Since the currency market became available to the public in the late 90's, several advantages to trading currencies over stocks have been observed.
The first and most important advantage is the liquidity. Currently, approximately $3.2trillion flows through the currency market everyday. If you were to take the entire global stock market, along with all the commodities, derivatives, bond markets, etc. and put all the other global markets into one pool, it would still be smaller than the Forex market. Liquidity gives you several advantages when it comes to trading. One: you will likely get faster execution as there will be more of a market available at most prices quoted. Two: it is virtually impossible to corner or seriously manipulate the FX market or any particular currency you are trading. Three: when you are trading stocks, anyone who wants to buy a stock wants it to go up in value, whereas in FX, people may purchase a currency with no intention of profit. Some examples are multi-national corporations who have to exchange funds for business purposes, or central banks working to stabilize their economy. The bottom line is when it comes to participants, in the stock market, there has to be one winner and one loser, whereas this is not always the case in currencies.
The second critical advantage to trading currencies over stocks is that you can trade FX 24 hours a day 6 days a week from Sunday 5pm EST to Friday 4pm EST. This provides significantly more trading opportunities and also reduces the chance of overnight gaps which happen often while trading stocks due to information coming out which can affect that particular stock when you cannot trade it.
A third advantage is the leverage; prime stock accounts get maybe 2:1 leverage, with currencies you can get up to 400:1 which gives you more purchasing power.
A fourth advantage; with stocks your accounts can and often do go below their original value with you actually owing money to your broker. In contrast most FX trading companies have automatic algorithms built into their platforms to close out all positions if the equity value hits a zero balance, yielding more equity protection.
A fifth advantage; back to liquidity, which tends to make market prices smoother since there is more money to make the market, giving technical analysis much more potency.
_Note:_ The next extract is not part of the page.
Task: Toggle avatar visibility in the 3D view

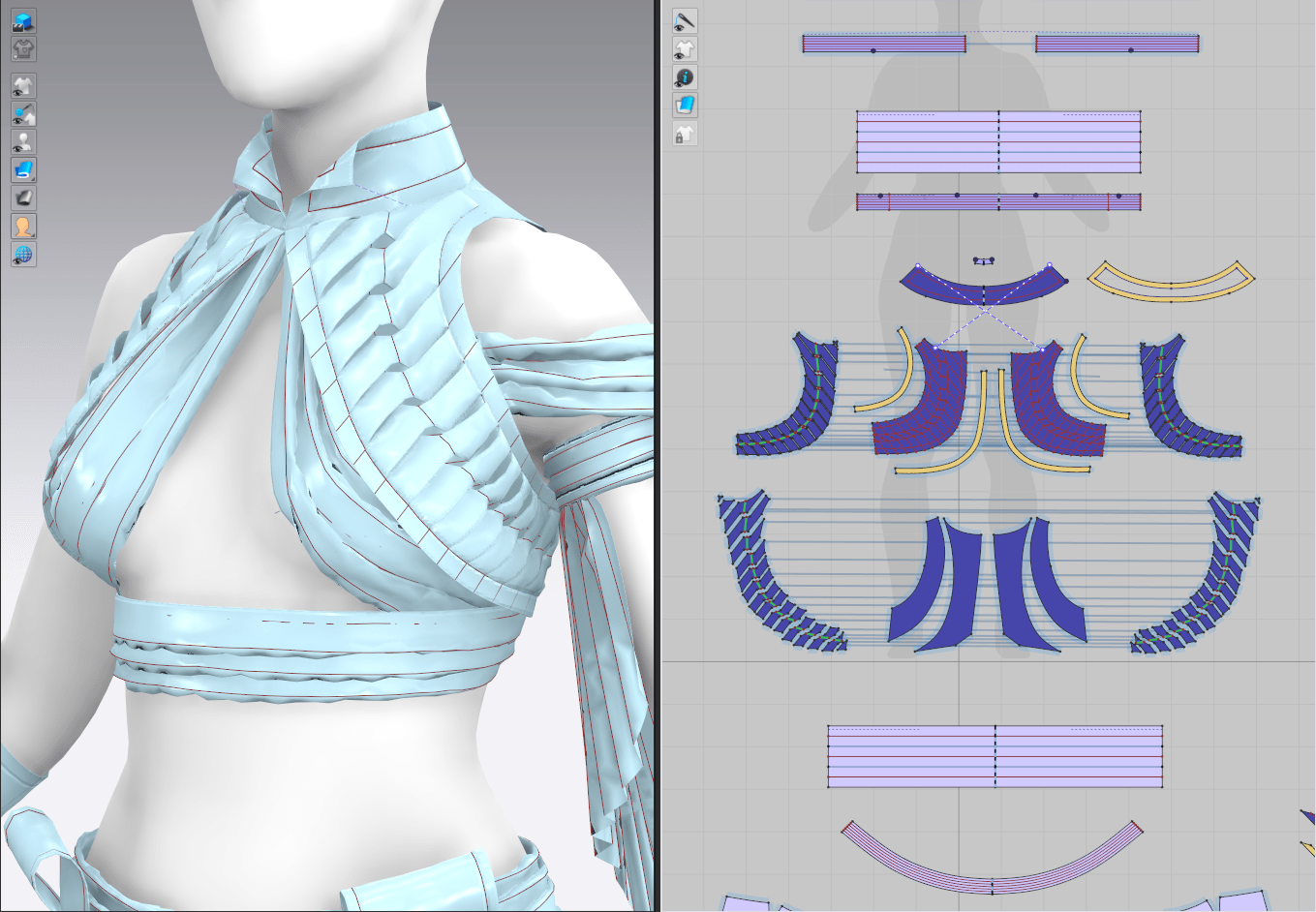Action: (x=23, y=142)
A sixth advantage; it is much easier to manipulate a stock price since all orders flow through one central exchange whereby the 'specialists' have many advantages that are unavailable to the average investor. Another challenge is that companies can easily manipulate their accounting or perform illegal activities which can falsely effect their perceived value. In contrast there are too many protocols in the FX market to do this.
A seventh advantage; companies can receive bad press and even fail and stock prices can drop extremely fast, much faster from a percentage perspective in comparison to currencies. If the company fails, your stock is worthless while with currencies, the chance of a G-8 country's dollar or base currency becoming worthless is extremely unlikely. As we have seen in the recent market volatility and global credit crisis, companies that appeared to be stable (Bear Stearns, Lehman Brothers, Wachovia, etc.) have all failed. Countries within the G-8 are much more stable unions than individual companies.
While most of the money trading stocks is made by buying the stocks, currencies are traded both up and down and there is never an entire bear or bull market. This is because as one currency goes up, another must go down but they cannot all do this together.
This informational comparison should give the potential investor a clearer picture about the unique differences between the stock market and the currency market and the clear advantages the currency market holds.